With Top Gun: Maverick, the proof is in the pudding: by placing himself and his co-stars in real jets and real aerial situations, Cruise - in awe-inspiring cohesion with director Joseph Kosinski, DP Claudio Miranda, and editor Eddie Hamilton - delivers some of the most rip-roaring action you’ll ever see from inside a cockpit. With large format cameras capturing the claustrophobia, freneticism, and the actual face-melting G-forces of daredevil flight, the in-air footage undoubtedly puts green screens and digital fakery to shame. And unlike its predecessor, Maverick’s thrilling setpieces come early, come often, and feel astonishingly truthful; careening from its bombastic training exercises to a final, nail-biting assault on the enemy with your butts nailed to your seats and your hearts in your throat, there’s no mistaking the film’s real-life lunacy in the air for anything else.

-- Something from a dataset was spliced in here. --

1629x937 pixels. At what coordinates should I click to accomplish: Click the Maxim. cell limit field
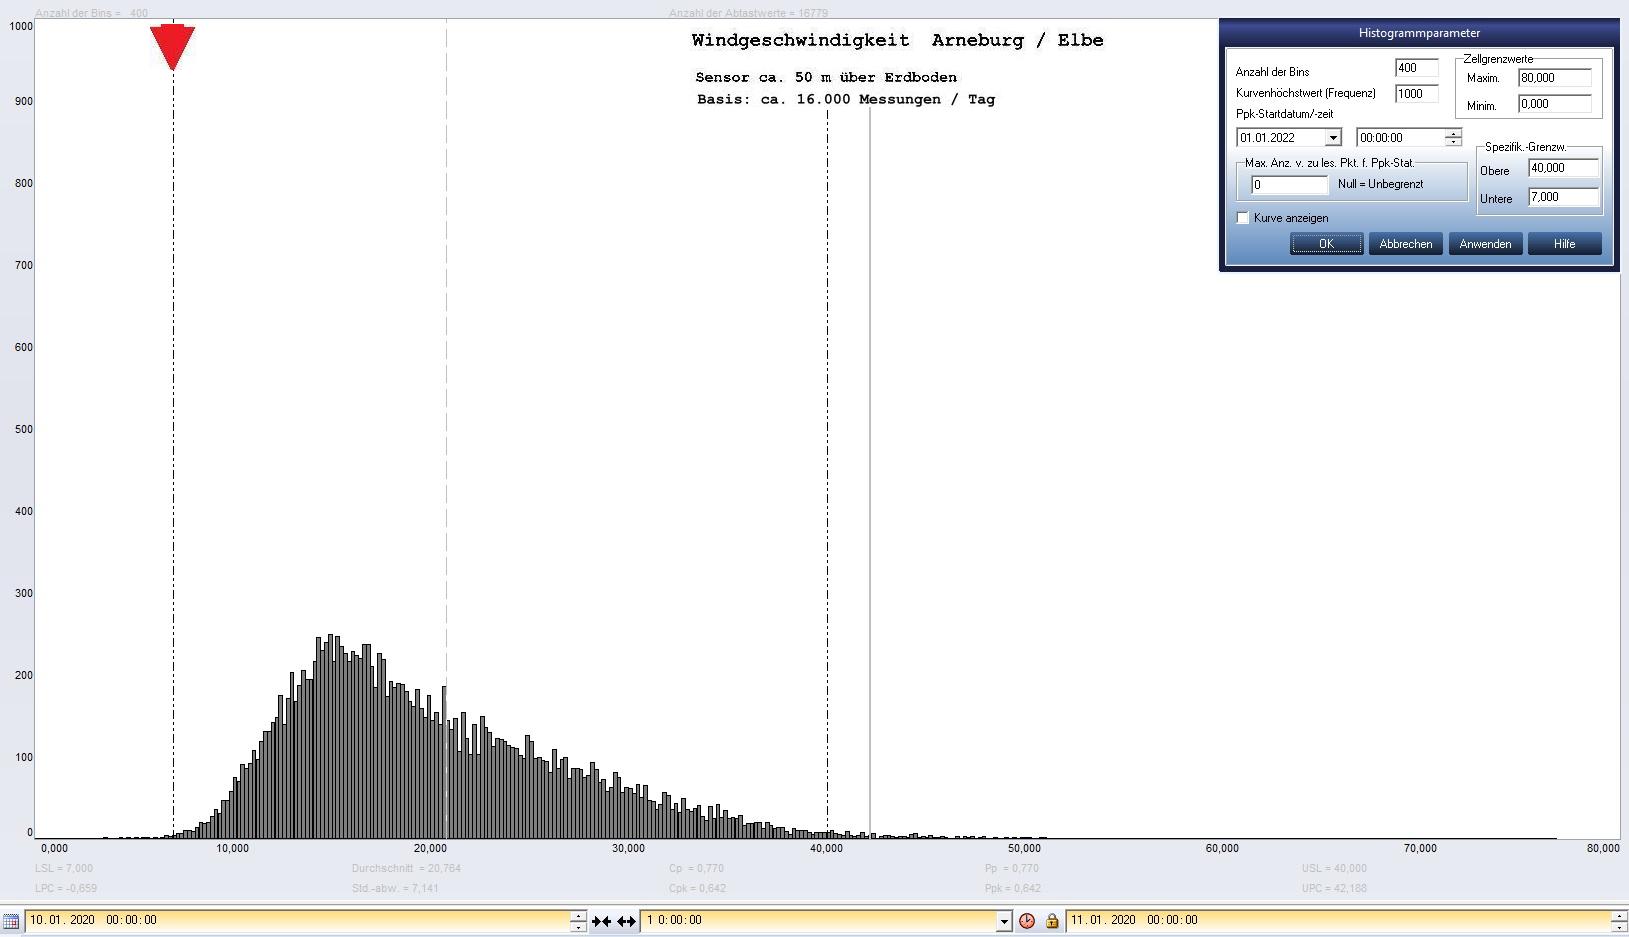(1554, 78)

Its script, authored by Ehren Kruger, Christopher McQuarrie, and Eric Warren Singer, is bare, but Top Gun: Maverick is so flawlessly engineered - with its perfectly positioned peaks and valleys - that it’s the easiest thing in the world to overlook its undercooked romance (Jennifer Connelly filling in for the Kelly McGillis role) and its predictable emotional beats. With a swelling, triple-threat score by Harold Faltermayer, Hans Zimmer, and Lorne Balfe, Maverick dares you to remain stone-faced as it sonic-booms its way into the pantheon of great action flicks. There’s also just enough flesh on the bone of the new recruits to keep things fleet; a toothpick-chewing Glen Powell makes for a fine “Iceman” 2.0, Monica Barbaro’s “Phoenix” transcends tokenism with a palpable need to prove herself, and Miles Teller’s “Rooster” has just enough baggage to sell the movie’s most obviously telegraphed reconciliation.
When in doubt, leave it to Tom Cruise to pull the tired legacy sequel concept out of its tailspin. A tireless purveyor of rarefied action cinema, he can’t stop and won’t stop, even as he’s told that his ego is writing checks that his body can’t cash. Top Gun: Maverick is well-oiled machine of pure, visceral entertainment borne of a stubborn refusal to do anything the easy way. Like its eponymous ace, it’s a dying breed, but there’s no way it’s going out in gasps or sputters. Not while Tom Cruise still draws breath.